EXERCISE REQUIREMENTS: Write out, word for word, the rows that run from the line containing "Task: Click the HIGH" through the end of the rows, keeping both of those ends, and leave out the pictures.

DATA RECORDS:
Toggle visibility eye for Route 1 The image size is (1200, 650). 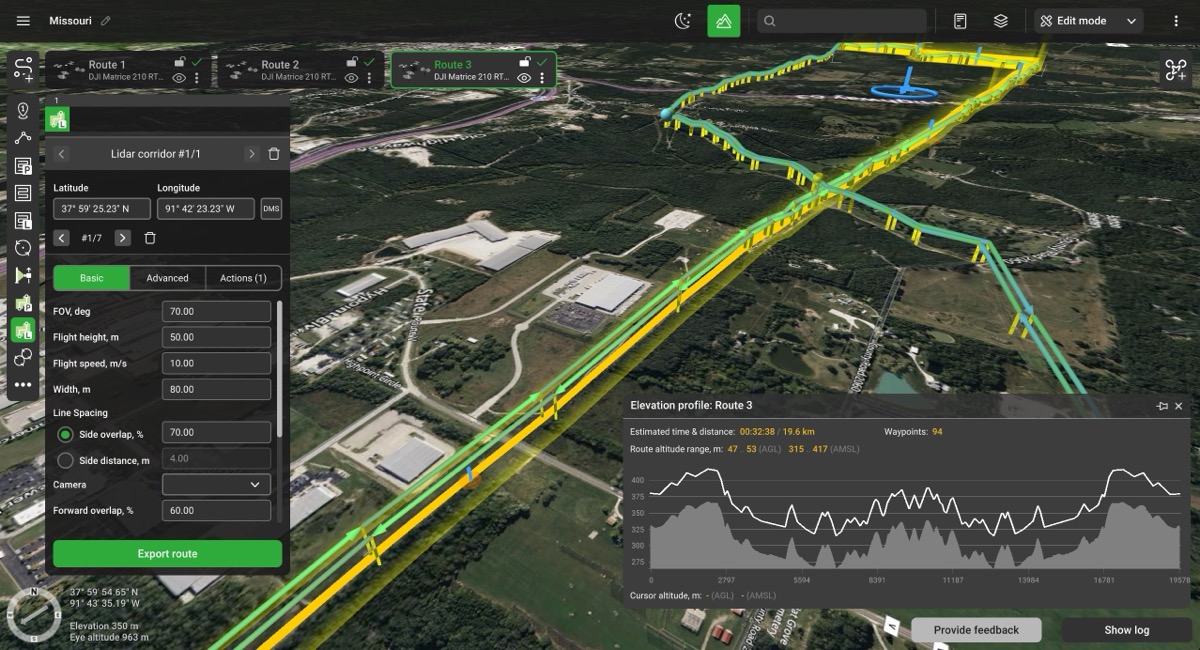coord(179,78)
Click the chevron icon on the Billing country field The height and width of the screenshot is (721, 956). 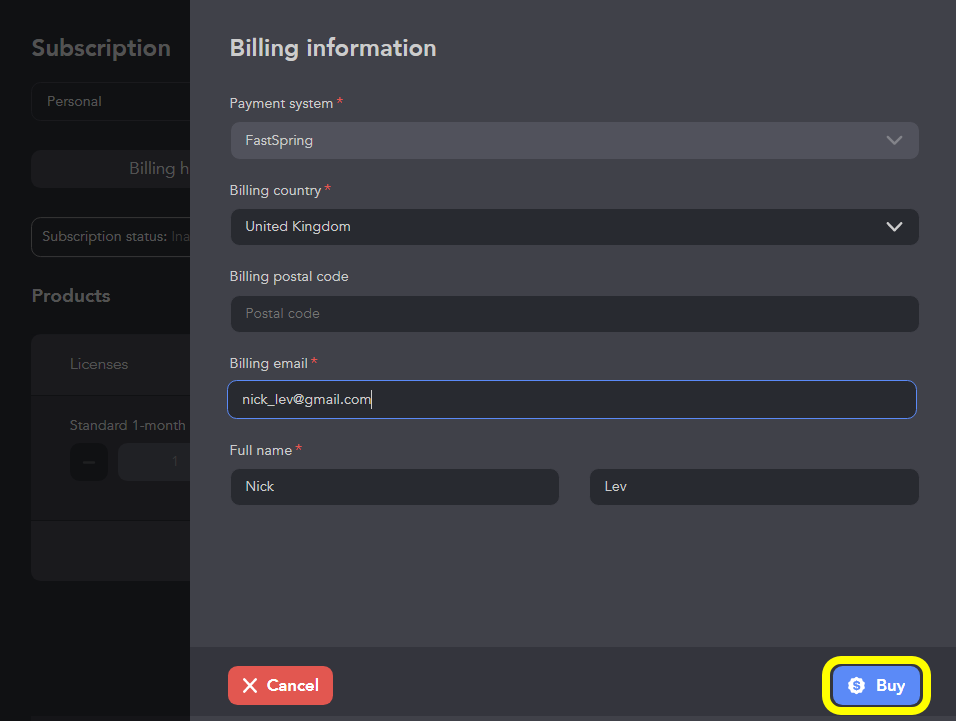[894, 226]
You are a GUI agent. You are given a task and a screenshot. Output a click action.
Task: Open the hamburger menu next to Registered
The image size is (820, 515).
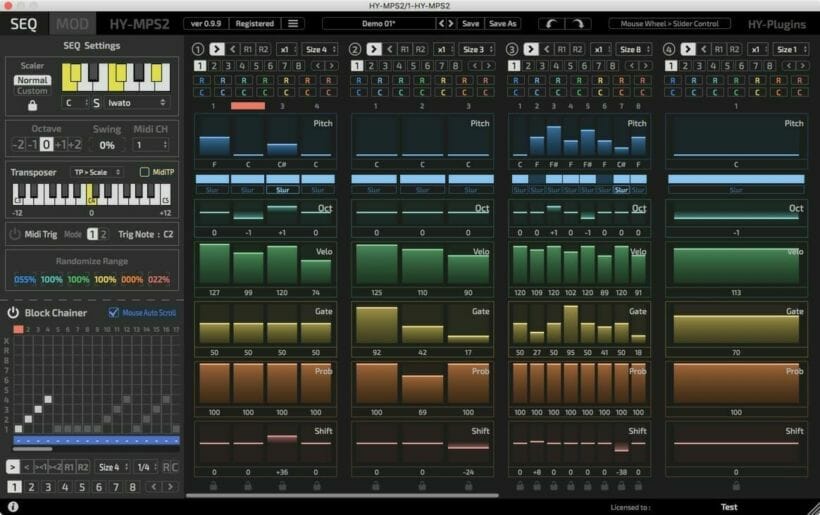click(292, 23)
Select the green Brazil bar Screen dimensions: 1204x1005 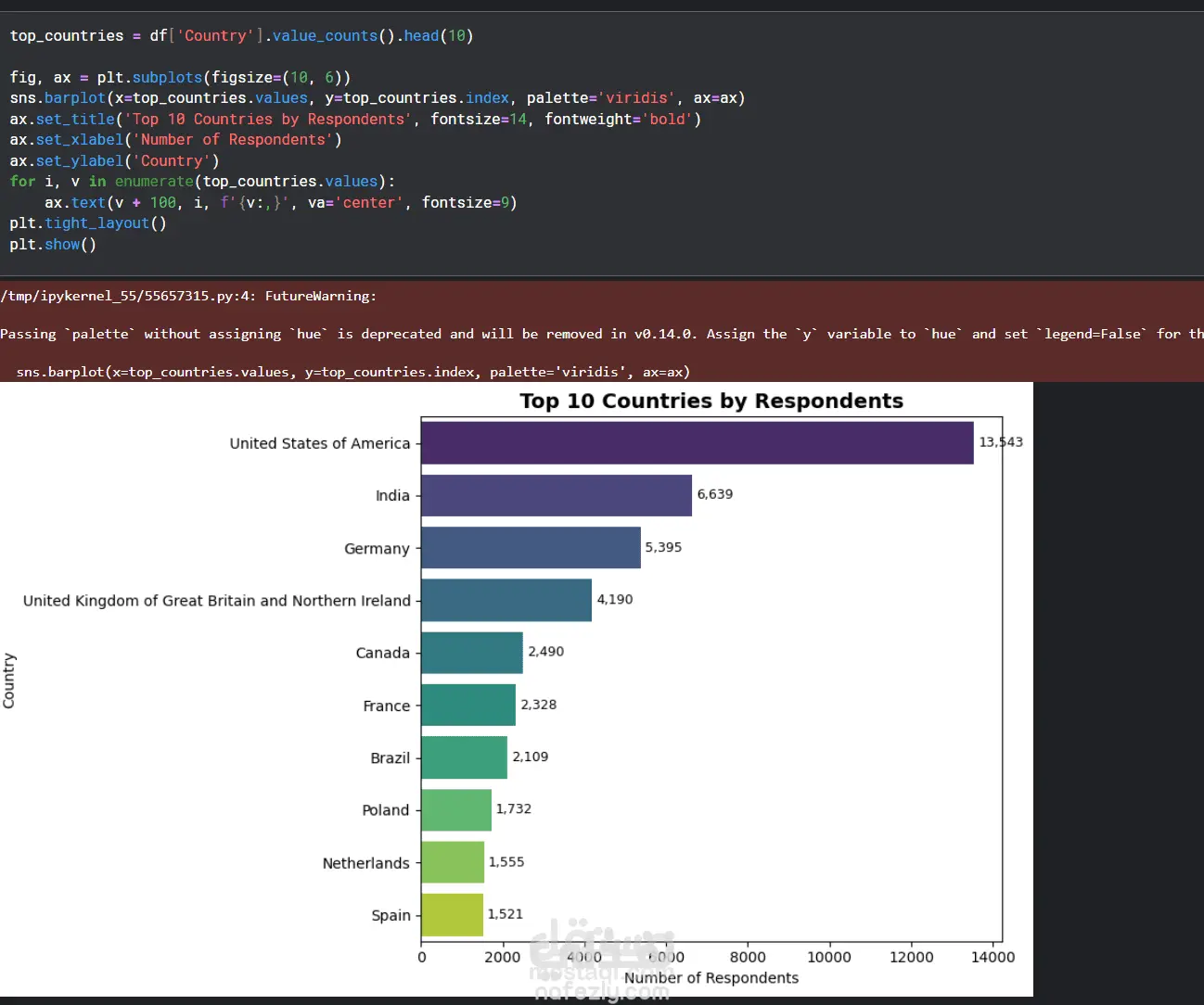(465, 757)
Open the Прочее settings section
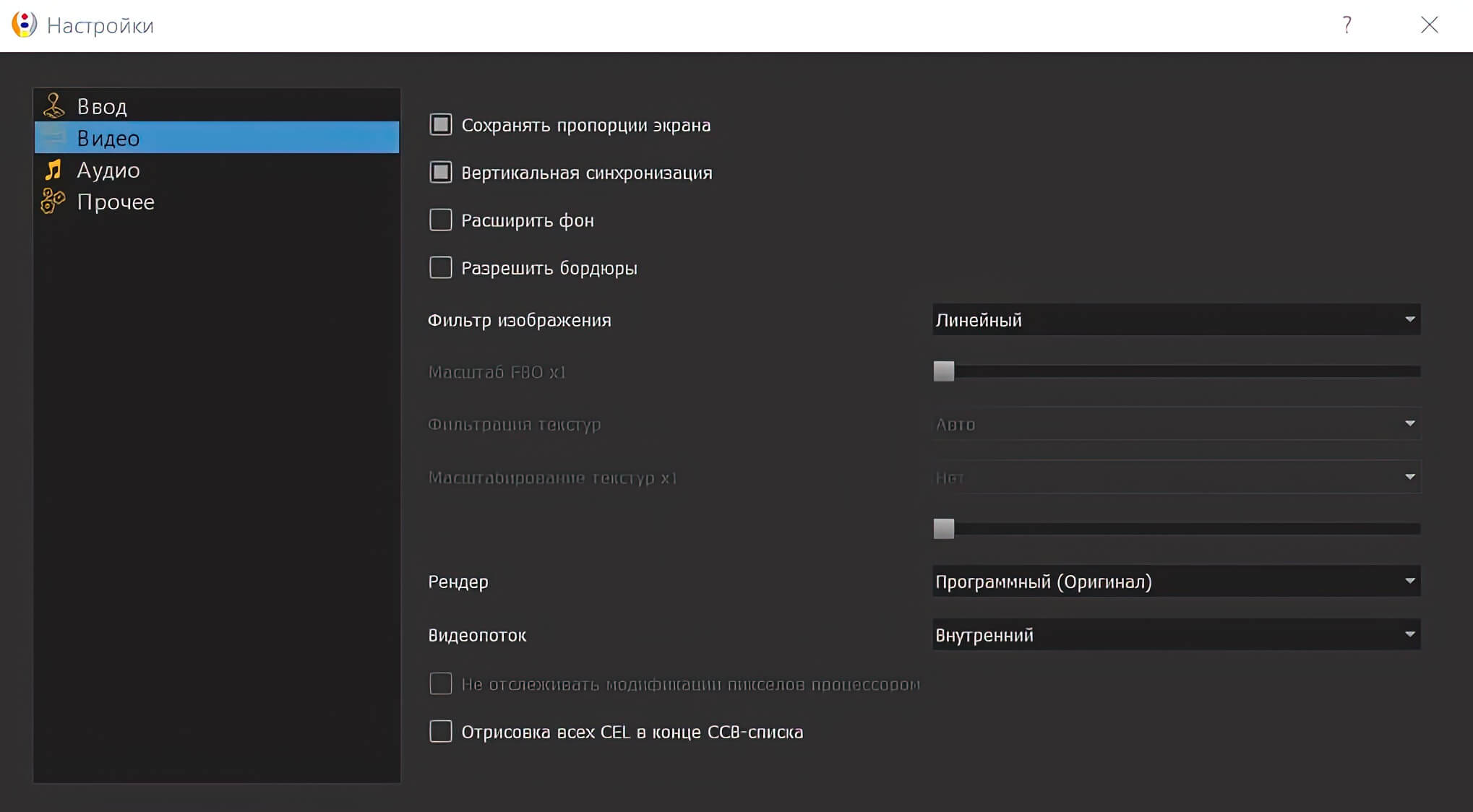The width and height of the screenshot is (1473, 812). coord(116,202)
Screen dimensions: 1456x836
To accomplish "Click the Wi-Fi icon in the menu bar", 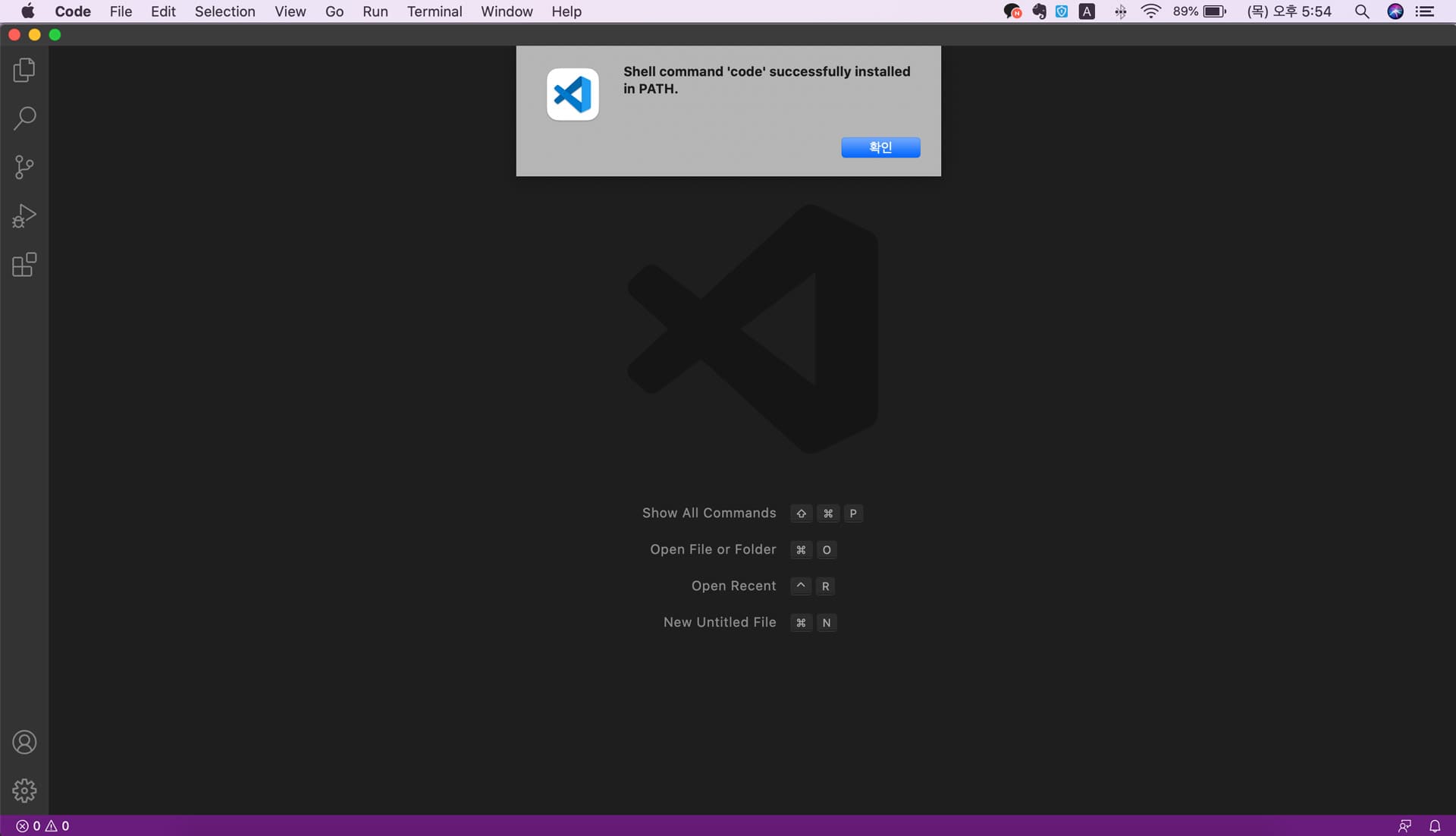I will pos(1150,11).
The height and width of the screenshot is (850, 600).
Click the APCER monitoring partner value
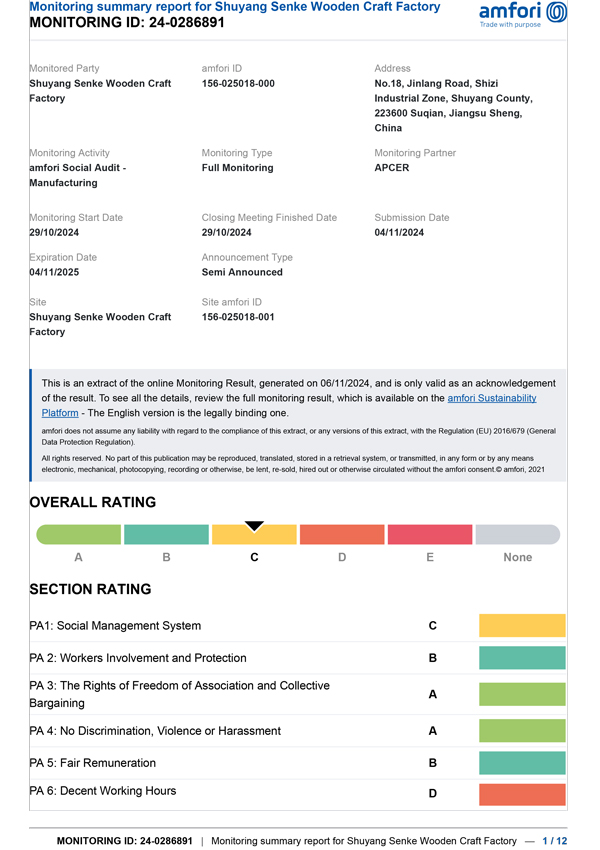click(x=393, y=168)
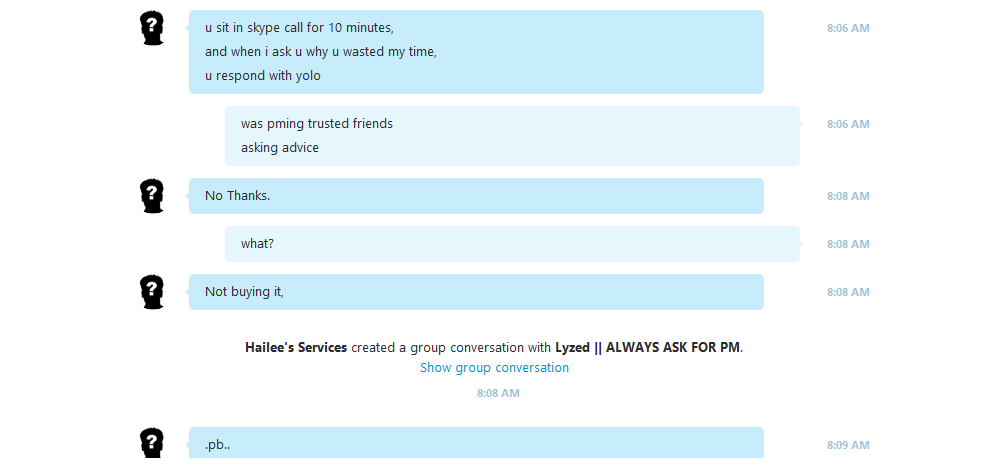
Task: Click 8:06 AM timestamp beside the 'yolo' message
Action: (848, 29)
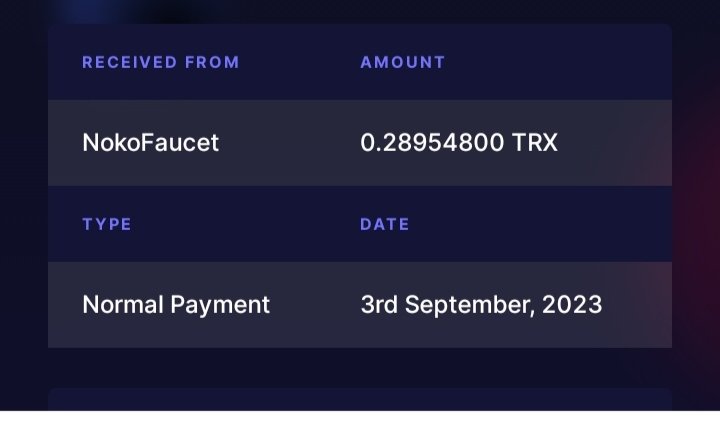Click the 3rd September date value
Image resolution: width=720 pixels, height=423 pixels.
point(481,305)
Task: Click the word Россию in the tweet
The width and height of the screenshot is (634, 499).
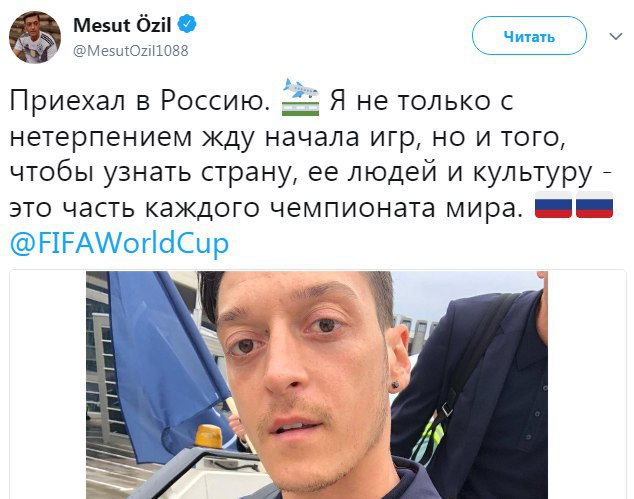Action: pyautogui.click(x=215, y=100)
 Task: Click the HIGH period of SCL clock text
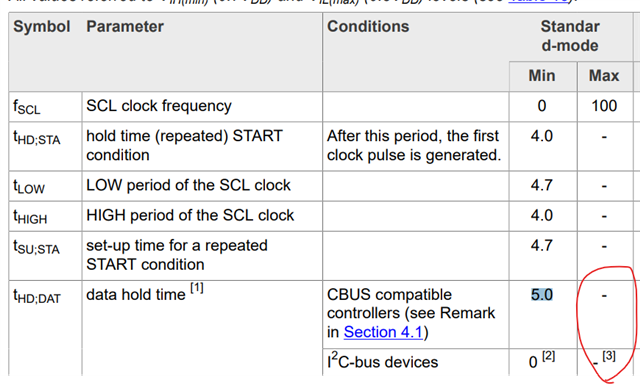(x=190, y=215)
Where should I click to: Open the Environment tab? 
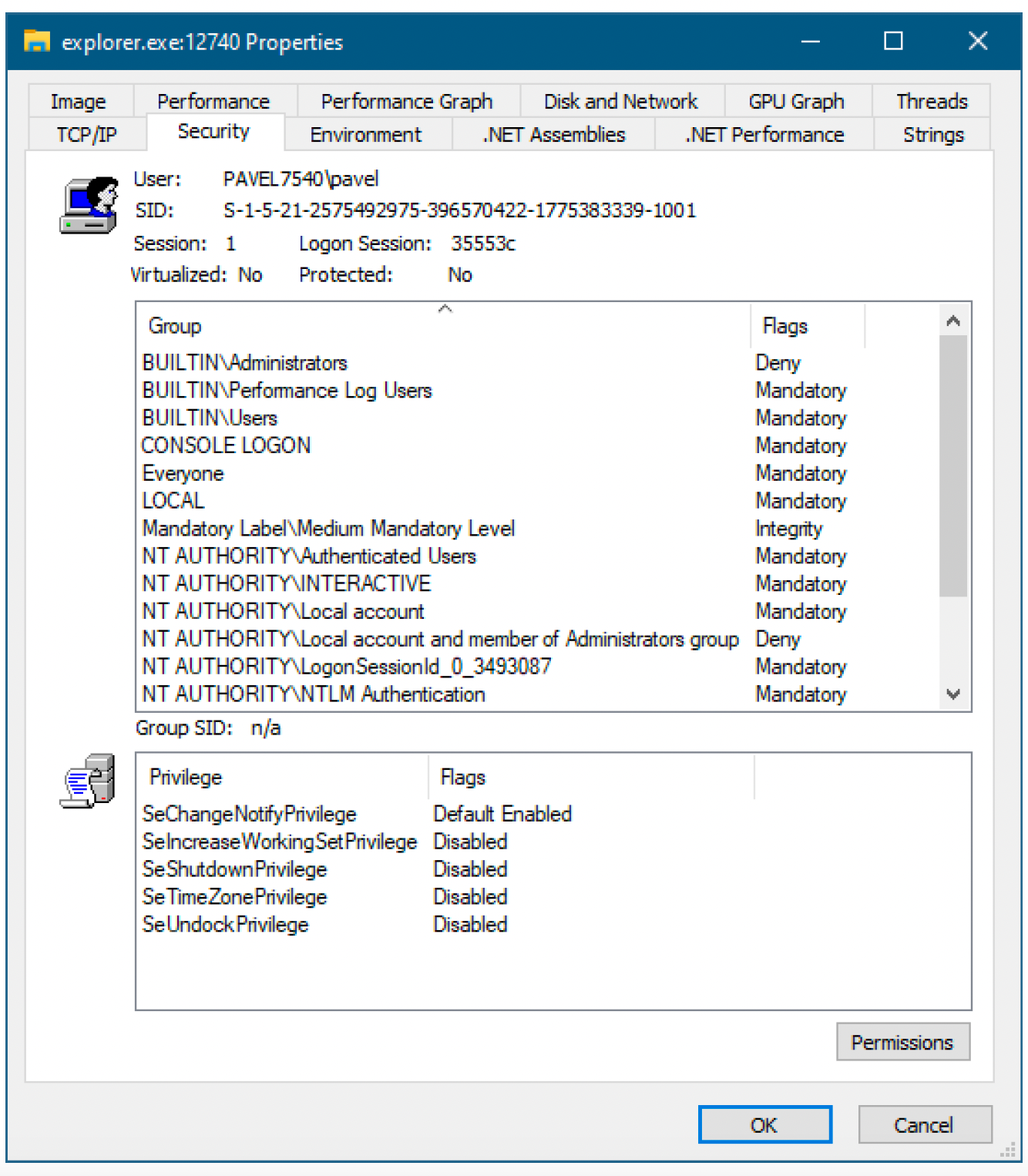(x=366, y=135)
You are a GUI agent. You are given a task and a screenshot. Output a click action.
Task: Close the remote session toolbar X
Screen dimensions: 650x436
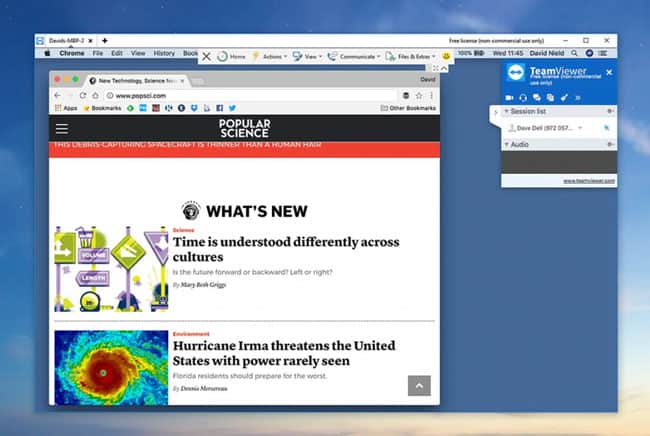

ANSWER TO THIS PROBLEM:
 Task: Click the HIGH period of SCL clock text
(x=190, y=215)
Where should I click to: Open the Environment tab? 
(x=366, y=135)
You are a GUI agent. You are given a task and a screenshot. Output a click action.
Task: Close the remote session toolbar X
Screen dimensions: 650x436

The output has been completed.